Walmart has announced that it will not be a part of PRISM when Nielsen's experimental in-store marketing measurement tool goes live next year. Walmart was one of the original backers of the initiative, so their departure is a blow, but it is not really all that surprising, nor does it fatally wound PRISM.
Combined with Walmart's absence from syndicated data, this may seem to indicate a chronic inability to commit, but a more likely explanation is simply that Walmart feels that their competitors may gain more from having Walmart data in the mix than Walmart gains from being in the consortium -- the same reason they withhold their POS from the syndicators. Having been part of the pilot, Walmart now knows enough about how the new tool works to do the same thing on their own and make it part of RetailLink.
It makes perfect sense, though it is no doubt a disappointment to Nielsen, and will further complicate the lives of marketers who were looking forward to the new tool.
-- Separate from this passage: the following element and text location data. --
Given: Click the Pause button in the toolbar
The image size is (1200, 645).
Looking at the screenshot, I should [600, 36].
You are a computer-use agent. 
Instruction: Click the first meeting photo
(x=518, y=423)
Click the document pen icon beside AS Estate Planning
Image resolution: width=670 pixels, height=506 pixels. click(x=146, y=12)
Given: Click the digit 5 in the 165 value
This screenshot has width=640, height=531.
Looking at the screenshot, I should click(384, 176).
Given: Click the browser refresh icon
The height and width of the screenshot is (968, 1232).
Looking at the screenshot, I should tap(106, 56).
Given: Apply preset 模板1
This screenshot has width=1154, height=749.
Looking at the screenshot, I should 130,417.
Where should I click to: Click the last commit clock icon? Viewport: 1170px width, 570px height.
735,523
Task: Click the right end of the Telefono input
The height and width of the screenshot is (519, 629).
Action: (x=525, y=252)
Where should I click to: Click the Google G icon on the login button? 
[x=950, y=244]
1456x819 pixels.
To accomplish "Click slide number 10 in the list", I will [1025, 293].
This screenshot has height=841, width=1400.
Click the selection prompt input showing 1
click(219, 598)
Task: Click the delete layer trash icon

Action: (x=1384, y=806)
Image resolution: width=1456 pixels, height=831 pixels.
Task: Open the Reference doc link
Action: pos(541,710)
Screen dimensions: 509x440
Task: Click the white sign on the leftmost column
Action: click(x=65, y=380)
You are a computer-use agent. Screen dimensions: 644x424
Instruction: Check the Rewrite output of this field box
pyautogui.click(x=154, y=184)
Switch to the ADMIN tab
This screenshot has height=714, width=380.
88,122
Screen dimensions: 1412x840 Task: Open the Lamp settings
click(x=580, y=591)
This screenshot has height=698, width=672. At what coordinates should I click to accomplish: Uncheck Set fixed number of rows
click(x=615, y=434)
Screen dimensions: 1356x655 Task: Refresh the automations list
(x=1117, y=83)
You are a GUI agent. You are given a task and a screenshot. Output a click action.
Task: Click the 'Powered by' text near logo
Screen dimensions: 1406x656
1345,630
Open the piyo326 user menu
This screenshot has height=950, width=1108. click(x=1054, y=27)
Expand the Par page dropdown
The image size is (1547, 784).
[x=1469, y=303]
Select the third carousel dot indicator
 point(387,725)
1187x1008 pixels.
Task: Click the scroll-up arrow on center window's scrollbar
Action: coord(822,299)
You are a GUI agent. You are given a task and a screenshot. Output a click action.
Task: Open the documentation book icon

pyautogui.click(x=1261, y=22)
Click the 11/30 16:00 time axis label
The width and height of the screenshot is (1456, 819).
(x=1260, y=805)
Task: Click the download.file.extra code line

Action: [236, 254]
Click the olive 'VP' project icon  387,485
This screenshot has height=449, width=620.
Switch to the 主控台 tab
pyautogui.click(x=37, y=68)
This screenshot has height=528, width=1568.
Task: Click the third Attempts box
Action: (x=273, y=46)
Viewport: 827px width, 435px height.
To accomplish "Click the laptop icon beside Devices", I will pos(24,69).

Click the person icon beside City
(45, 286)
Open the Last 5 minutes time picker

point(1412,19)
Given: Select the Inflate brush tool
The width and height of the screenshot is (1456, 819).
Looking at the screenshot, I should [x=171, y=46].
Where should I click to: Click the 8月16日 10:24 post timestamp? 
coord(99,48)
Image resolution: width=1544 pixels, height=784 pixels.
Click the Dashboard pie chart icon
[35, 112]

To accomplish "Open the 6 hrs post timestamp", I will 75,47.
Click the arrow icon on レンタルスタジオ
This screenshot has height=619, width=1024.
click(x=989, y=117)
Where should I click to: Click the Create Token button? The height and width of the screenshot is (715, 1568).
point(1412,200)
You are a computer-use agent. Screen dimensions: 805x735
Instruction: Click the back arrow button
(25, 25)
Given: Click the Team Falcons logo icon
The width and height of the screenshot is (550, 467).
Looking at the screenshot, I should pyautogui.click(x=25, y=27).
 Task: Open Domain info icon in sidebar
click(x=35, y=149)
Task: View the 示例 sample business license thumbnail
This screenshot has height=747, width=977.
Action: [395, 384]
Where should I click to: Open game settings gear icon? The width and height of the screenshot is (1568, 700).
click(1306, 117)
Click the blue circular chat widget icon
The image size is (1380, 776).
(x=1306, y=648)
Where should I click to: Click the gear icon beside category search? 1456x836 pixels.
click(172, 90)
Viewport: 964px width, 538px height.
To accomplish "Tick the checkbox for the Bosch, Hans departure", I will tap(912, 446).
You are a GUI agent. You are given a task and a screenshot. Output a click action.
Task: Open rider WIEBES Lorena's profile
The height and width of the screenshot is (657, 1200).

I was initially dismissive of PRISM, because I felt sales data was a better measure of the effectiveness of in-store marketing, but I came around as I appreciated better that PRISM's purpose is different (to measure brand-building) and should be seen as supplemental and complementary to sales measures, rather than as an attempt to supplant those measures.
While Walmart's defection means that PRISM measurements will be less comprehensive, that does not mean they will be without value. We will continue to look forward to PRISM's rollout and hope that it fulfills marketers' hopes.